* [PROBLEMS TO SOLVE]:
1/ Reproduce word for word the stretch of the animal vocal communication project description from "Using machine-learning and" through "and perception mechanisms.".
2/ Extend the description of the research project on the evolution of animal vocal communication, beginning after its final sentence.

* [TEXT EXCERPT]:
How can the overall dynamics of linguistic evolution at the species level be estimated, and to what extent do analogous or homologous communication systems exist among other non-human animals?
To answer this question, the project is to carry out meta-analyses on the vocalisations of several species in order to study vocal diversity and flexibility, and to approach the processes of diversification of communication by looking for homologies and analogies between and within species. The approach will integrate innovative technical and statistical analyses to explore the dynamics of animal’s vocal abilities, providing insights into the constraints driving the evolution of animal communication.
The objective is to gather a database comprising multiple vocalisations, each associated with a set of metadata ranging from broad (such as species identity) to more specific attributes, including individual identity, population, and the context of vocal production. We are aiming to work on various different primate species, but also to take a step back and work on other mammals, reptiles or birds.
Using machine-learning and innovative analysis methods, we will extract various features from vocalisations and use these features for multiple comparative approaches. These methods will include spectrogram-based embeddings, modulation power spectra, Mel-Frequency Cepstral Coefficients (MFCCs), as well as traditional acoustic parameters (e.g., pitch, formants and frequency modulation).
The main aspect of the project will be to use all these methods and analyses to come back to the biological aspect of vocal communication, by comparing feature-based classifications and projections with various biological characteristics, including the acoustic parameters, but also phylogenetic distances between species, differences in social structures, and variations in vocal production and perception mechanisms.

* [EXTRACTED RECORDS]:
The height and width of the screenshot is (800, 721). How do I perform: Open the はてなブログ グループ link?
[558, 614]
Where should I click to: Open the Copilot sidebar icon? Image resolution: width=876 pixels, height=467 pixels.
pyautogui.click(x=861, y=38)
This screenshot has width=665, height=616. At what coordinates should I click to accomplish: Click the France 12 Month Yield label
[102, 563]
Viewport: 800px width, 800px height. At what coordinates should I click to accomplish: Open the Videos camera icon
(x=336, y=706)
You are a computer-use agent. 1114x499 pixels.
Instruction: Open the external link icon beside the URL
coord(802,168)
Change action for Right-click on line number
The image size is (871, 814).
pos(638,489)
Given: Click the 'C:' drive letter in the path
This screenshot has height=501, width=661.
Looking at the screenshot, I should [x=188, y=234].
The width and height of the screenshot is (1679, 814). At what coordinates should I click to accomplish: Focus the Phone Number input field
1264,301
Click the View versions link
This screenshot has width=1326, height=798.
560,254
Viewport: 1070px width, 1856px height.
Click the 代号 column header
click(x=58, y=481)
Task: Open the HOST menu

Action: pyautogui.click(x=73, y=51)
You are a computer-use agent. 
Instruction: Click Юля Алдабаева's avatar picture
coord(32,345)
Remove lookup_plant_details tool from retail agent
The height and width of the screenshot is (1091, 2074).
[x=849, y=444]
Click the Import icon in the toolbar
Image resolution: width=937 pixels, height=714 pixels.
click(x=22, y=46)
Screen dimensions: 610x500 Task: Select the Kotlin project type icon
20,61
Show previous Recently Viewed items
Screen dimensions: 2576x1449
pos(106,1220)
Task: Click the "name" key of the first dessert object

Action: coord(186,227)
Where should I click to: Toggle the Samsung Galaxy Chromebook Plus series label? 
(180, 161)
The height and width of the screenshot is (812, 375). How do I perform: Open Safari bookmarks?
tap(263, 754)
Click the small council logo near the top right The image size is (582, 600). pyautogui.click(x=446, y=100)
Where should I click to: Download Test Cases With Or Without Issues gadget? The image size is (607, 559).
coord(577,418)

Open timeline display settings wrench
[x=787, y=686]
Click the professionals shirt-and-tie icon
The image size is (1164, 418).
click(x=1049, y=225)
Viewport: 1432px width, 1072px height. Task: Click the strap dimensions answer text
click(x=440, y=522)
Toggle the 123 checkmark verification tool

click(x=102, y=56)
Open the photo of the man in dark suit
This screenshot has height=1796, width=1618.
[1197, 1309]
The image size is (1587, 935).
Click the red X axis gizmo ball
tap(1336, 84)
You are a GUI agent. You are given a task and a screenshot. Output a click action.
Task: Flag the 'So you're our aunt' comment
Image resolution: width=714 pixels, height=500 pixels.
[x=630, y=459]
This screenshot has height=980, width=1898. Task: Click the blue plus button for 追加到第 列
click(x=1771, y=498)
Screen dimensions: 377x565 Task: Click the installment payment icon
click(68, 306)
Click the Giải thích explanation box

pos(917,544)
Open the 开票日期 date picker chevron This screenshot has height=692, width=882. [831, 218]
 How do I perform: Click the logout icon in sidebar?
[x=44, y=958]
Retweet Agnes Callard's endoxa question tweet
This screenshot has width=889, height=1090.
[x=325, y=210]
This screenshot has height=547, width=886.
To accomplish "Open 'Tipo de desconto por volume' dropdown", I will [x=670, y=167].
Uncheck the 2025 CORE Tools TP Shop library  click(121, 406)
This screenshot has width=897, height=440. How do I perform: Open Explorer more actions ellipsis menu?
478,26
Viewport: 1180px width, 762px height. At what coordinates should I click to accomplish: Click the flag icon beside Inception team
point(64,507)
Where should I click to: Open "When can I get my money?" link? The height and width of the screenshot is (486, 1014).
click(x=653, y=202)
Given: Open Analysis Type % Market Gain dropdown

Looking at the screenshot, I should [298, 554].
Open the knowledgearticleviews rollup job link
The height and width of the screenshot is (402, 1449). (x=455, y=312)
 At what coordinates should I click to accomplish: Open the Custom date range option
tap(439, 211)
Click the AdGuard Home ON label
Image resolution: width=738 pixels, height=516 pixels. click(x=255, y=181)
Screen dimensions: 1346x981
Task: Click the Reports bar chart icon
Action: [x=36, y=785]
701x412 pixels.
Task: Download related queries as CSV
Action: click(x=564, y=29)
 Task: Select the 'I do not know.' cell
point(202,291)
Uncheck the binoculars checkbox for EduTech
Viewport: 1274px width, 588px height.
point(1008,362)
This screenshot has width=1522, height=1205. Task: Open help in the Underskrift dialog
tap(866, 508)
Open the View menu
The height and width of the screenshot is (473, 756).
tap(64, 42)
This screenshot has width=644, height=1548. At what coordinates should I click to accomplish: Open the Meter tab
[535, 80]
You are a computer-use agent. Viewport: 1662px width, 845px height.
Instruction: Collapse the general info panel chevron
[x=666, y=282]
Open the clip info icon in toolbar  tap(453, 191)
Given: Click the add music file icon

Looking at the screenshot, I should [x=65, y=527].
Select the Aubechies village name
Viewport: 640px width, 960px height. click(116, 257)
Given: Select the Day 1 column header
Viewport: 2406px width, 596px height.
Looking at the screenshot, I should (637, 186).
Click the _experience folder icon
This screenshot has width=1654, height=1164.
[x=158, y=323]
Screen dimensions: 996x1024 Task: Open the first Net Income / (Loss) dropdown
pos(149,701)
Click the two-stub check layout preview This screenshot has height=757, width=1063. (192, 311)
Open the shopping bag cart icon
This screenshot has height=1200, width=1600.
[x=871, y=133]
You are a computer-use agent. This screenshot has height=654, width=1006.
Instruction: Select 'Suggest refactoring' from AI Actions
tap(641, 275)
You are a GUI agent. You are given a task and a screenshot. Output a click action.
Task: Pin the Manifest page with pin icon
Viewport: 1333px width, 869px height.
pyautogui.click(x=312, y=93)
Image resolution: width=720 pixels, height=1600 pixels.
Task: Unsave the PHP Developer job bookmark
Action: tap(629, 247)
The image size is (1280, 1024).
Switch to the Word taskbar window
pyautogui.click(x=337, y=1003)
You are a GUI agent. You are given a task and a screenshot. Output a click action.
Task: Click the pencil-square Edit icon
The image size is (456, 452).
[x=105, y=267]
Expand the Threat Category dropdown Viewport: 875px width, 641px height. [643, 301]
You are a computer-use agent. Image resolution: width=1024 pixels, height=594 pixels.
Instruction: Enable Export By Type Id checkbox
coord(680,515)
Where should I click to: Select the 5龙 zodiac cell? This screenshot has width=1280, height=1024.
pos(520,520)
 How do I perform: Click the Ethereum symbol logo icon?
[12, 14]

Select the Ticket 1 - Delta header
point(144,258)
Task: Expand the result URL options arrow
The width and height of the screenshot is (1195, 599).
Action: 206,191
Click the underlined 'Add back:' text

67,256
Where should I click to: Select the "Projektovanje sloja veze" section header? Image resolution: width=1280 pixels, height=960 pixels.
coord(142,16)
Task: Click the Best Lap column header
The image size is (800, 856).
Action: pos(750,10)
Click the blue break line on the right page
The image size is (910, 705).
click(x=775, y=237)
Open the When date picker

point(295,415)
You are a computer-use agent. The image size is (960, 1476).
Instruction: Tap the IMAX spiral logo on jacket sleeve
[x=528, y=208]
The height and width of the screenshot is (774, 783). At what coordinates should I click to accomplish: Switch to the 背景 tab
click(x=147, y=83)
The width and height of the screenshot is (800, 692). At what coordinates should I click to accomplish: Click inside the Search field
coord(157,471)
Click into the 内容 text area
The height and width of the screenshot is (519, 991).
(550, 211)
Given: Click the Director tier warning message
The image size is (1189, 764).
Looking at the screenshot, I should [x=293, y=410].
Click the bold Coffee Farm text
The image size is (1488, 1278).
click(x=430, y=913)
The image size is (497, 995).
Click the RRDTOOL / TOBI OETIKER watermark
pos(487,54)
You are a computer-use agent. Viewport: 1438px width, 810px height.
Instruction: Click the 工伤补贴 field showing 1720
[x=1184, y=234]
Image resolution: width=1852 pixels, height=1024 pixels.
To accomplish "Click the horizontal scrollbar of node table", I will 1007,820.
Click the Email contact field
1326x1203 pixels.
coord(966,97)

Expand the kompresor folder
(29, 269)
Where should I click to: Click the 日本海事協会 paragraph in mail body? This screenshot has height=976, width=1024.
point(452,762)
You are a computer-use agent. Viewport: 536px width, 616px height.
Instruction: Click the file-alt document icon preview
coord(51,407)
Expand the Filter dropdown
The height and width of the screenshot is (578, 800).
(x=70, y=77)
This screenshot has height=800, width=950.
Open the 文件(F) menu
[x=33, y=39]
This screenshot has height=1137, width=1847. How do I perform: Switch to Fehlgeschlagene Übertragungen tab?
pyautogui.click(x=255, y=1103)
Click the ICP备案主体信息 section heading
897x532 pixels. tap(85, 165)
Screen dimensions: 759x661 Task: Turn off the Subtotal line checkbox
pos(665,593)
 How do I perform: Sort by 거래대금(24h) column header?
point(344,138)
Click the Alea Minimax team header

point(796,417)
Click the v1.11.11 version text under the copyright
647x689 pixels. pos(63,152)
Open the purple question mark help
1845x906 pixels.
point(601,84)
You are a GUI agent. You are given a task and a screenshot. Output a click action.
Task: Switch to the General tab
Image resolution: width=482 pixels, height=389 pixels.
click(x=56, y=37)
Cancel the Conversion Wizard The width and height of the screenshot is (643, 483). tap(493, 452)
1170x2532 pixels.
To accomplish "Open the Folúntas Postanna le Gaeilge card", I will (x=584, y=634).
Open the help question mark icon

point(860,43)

* [ANSWERS BY ITEM]:
1/
Using machine-learning and innovative analysis methods, we will extract various features from vocalisations and use these features for multiple comparative approaches. These methods will include spectrogram-based embeddings, modulation power spectra, Mel-Frequency Cepstral Coefficients (MFCCs), as well as traditional acoustic parameters (e.g., pitch, formants and frequency modulation).
The main aspect of the project will be to use all these methods and analyses to come back to the biological aspect of vocal communication, by comparing feature-based classifications and projections with various biological characteristics, including the acoustic parameters, but also phylogenetic distances between species, differences in social structures, and variations in vocal production and perception mechanisms.

2/
This project is part of the Diversification project of the NCCR Evolving Language.
Understanding how complex vocal communication systems evolve in non-human primates challenges core assumptions about the relationship between social structure and communicative complexity. Most theoretical models attribute the evolution of elaborate communication either to social demands within complex groups or to ecological pressures like predation.
Yet, species like the olive colobus monkeys (Procolobus verus) — cryptic, and living in small, cohesive groups — show surprisingly complex vocal behaviors. When individuals call, they almost always assemble the vocalizations into long, syntactically structured sequences, defined in terms of rule-governed patterns of call production. Investigating how and why such complexity emerges in species that do not fit traditional models offers a critical opportunity to revise and expand existing evolutionary frameworks.
This research not only contributes to our understanding of primate communication but also
provides a comparative foundation for exploring the origins of human language.